Dimas le contestó que si quería un batallón. Matías dijo:

– No seas tonta, mujer. Con uno basta. Es la presencia.

La frase gustó a Dimas.

– Tú lo has dicho. Es la presencia.

Dimas se fue, y se quedó su secretario, que dijo llamarse Agustín. Carmen Elgazu le preparó café. Sería horrible tener siempre un miliciano en casa; pero… era la presencia.

Agustín dio tal sensación de seguridad a todos, que en el acto la familia dejó de pensar en sí misma. La memoria los llevó hacia todo lo ocurrido afuera, hacia los que habían muerto, hacia los que huían a través de los Pirineos, hacia Marta, inmóvil ante el acuario.

Todos pensaron en que era preciso aprovechar y ayudar a los demás. Matías salió un momento, se fue a Telégrafos, pensando a quién podría recoger.

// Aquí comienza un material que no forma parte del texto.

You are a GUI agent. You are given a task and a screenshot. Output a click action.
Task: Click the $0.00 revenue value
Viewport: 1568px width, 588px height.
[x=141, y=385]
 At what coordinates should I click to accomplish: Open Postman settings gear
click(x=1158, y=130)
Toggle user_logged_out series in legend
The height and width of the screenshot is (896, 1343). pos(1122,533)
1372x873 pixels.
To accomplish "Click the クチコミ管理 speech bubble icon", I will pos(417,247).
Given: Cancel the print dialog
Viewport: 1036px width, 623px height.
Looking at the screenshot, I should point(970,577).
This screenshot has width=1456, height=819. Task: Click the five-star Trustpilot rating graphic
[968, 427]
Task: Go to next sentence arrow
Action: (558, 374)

En Telégrafos escondió dos imágenes: el San Francisco de Asís y la Santa Clara. Las encerró en una caja de hierro que llevaba meses en un rincón.

De vuelta al piso, tuvo la gran sorpresa: Ignacio y César habían desaparecido.

Ignacio había cobrado tal seguridad, además de que Agustín le confirmó que «los paseos» sólo se darían por la noche, que quiso ir a ver a Marta de nuevo, pues sin noticias suyas no podía vivir; y en cuanto a César, por primera vez había cometido una falta grave: se había escapado… a pesar de tener orden de no moverse. Carmen Elgazu no acertaba a explicárselo. Pilar tampoco. El propio Agustín, con el fusil en la mano, se preguntaba por qué diablos habría hecho aquello.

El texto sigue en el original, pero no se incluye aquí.